I felt fine once I got used to being independent of it, but hated having to lie to everyone that I was taking it. When six months finally came around, I told the doctor that I felt ready to stop. He wanted to lower my prescription and wait another few months. I was upset that the doctors were undermining me and not taking on board how I knew I felt, all while I had already stopped taking my medication and had suffered no bad experiences. So my lie continued, and eventually, before the year was out, I was officially free from Prozac.
I don’t remember my exact dosage. Nor do I even remember whether it was a particularly strong one or not. What I remember is a blurring of the days into a soft-spoken, muted mental state. I remember the aftertaste. I remember people watching me warily as soon as I went on the medication for any side-effects, and then watching me even more closely when I came off it, checking that I wasn’t going to snap or relapse. I remember being ashamed to admit to anyone that I was on medication, and how people would look at me differently if they found out. Looks of curiosity, pity and suspicion that became so familiar to me in that period.

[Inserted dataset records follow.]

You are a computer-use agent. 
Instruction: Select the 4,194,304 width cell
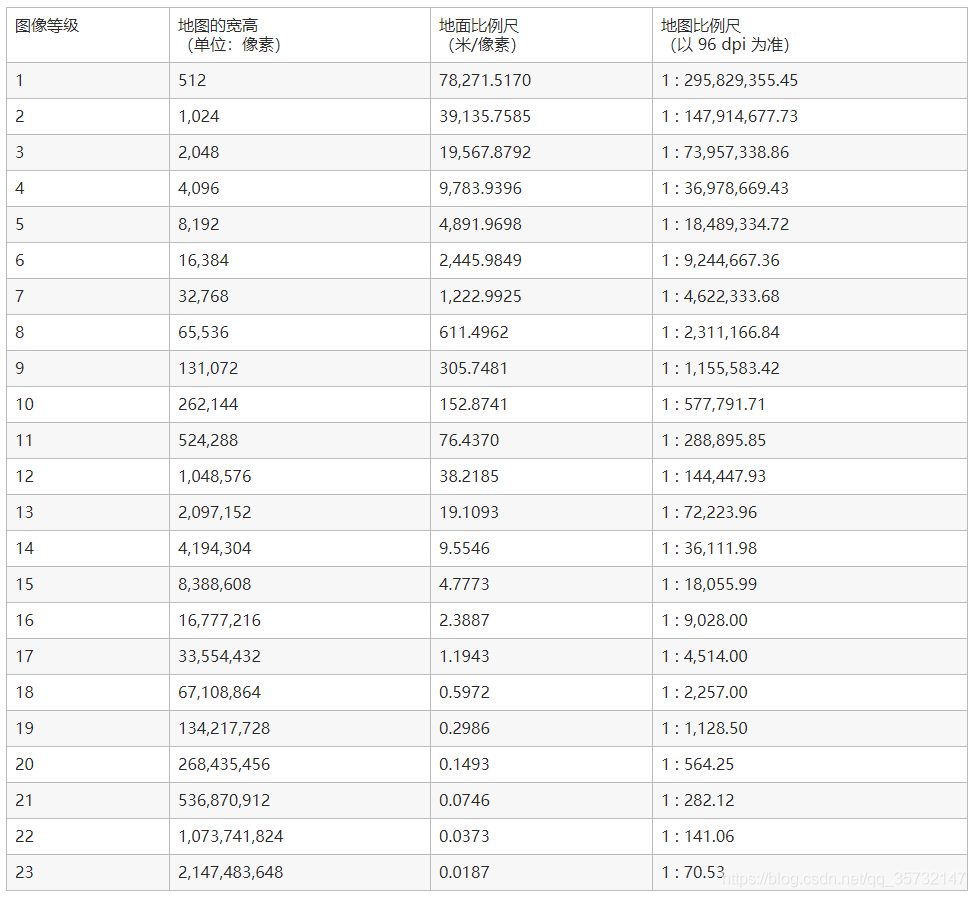(x=215, y=548)
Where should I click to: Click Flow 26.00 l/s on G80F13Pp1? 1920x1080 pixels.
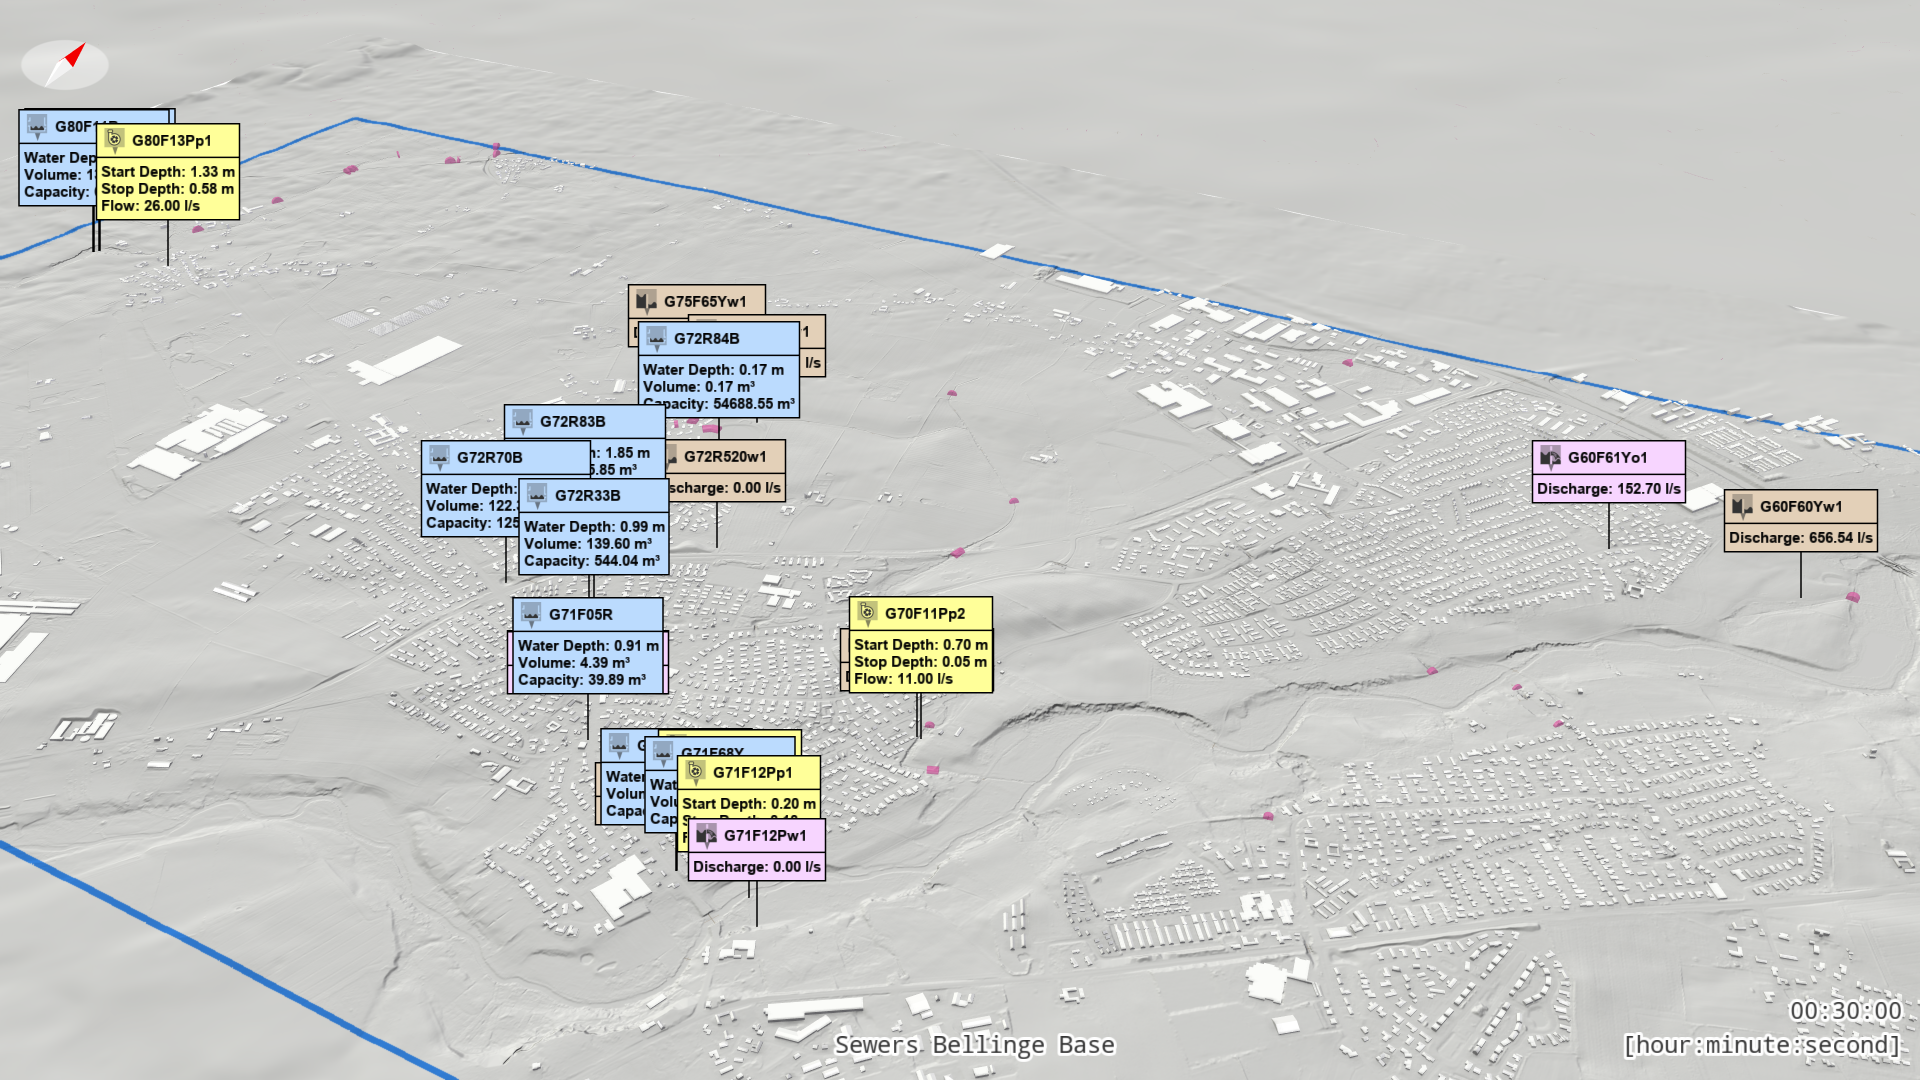coord(150,206)
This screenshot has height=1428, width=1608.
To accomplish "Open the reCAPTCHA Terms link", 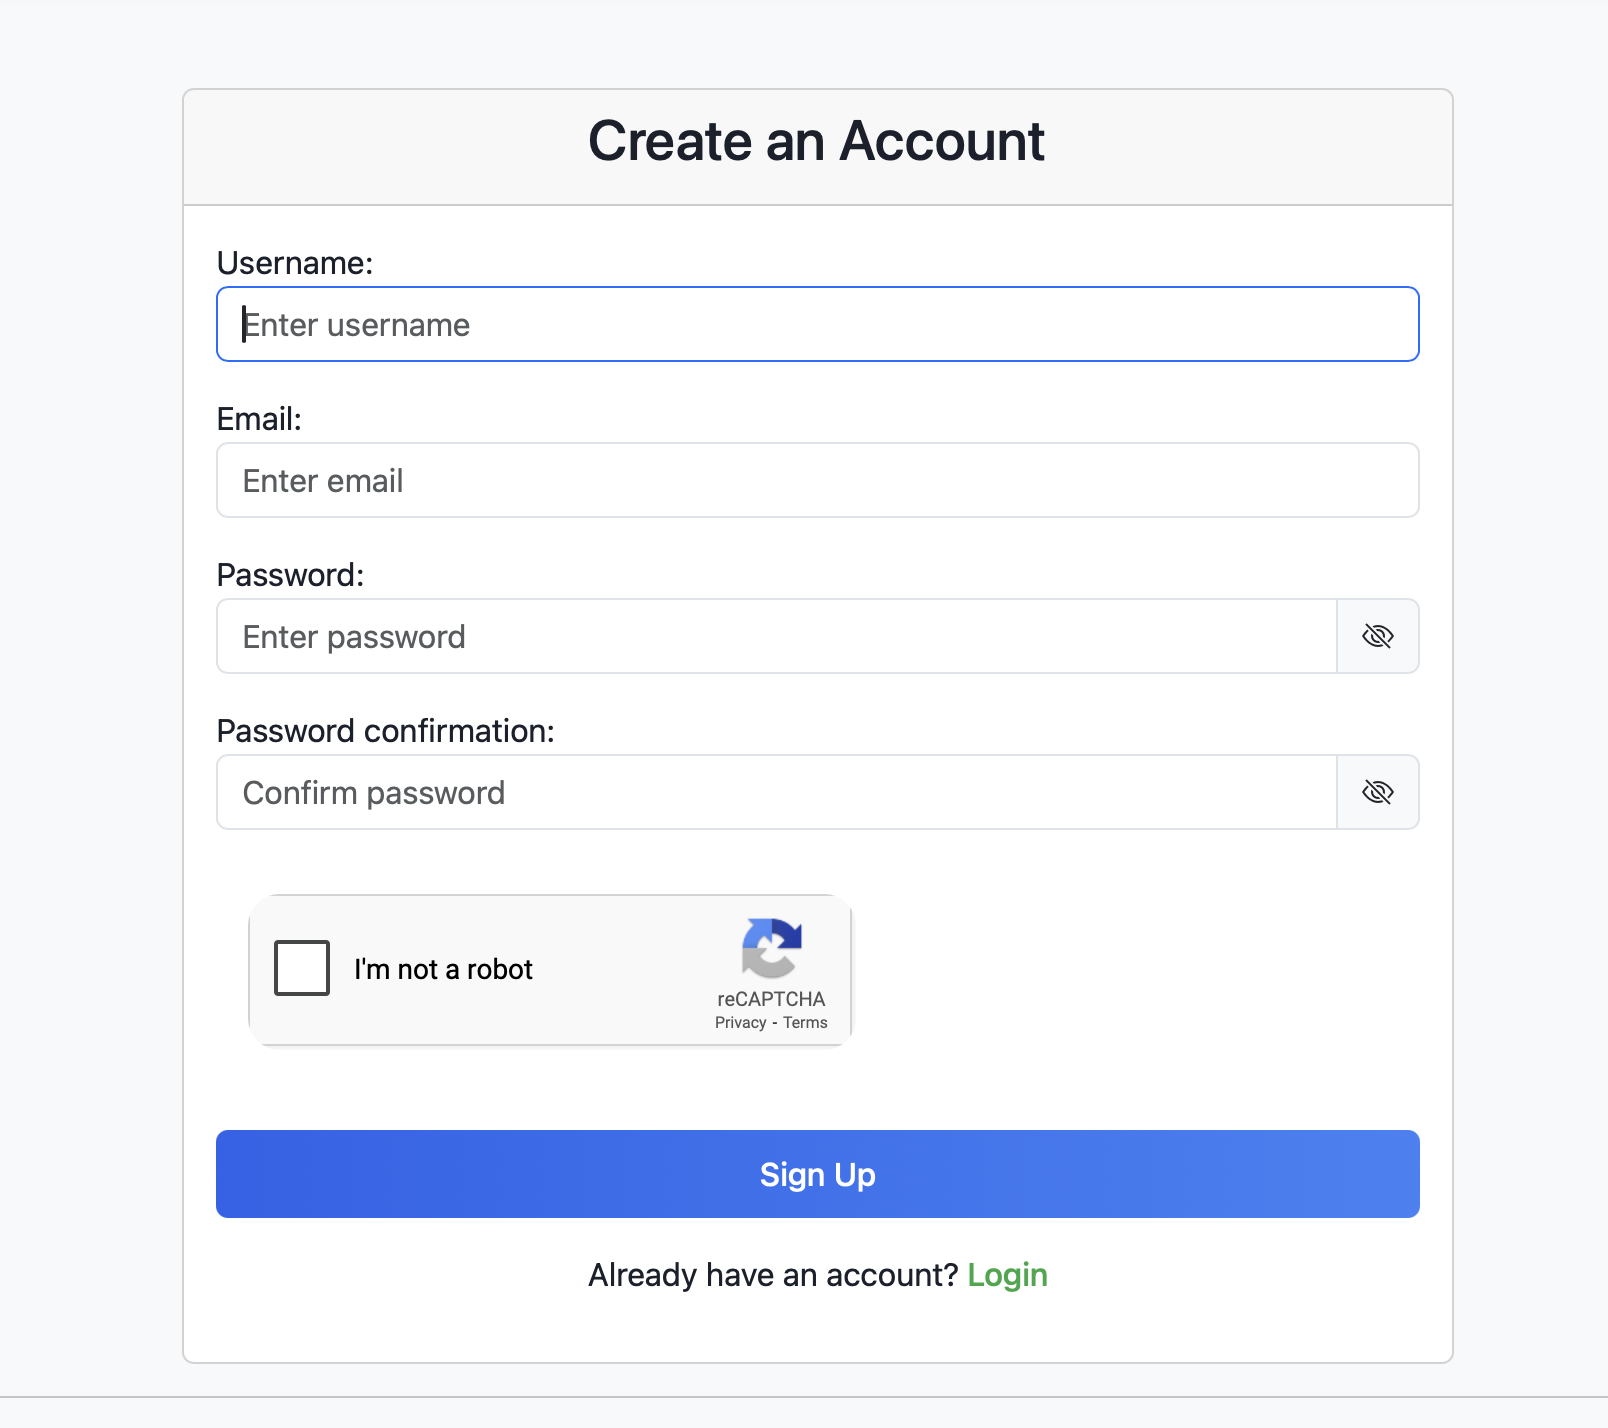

However, I also remember the relief and pride on my friends’ and family members’ faces when I had finished my course and they saw I really was feeling better. I remember having my first guilt-free sip of wine after I’d come off the medication, not having to fear side-effects any longer. I remember throwing my last bottle of Prozac into the bin with a feeling of pride: it was all over. Of course it wasn’t “all over”, but it was the beginning of the end of my depression. For that, to some extent, I have anti-depressants to thank.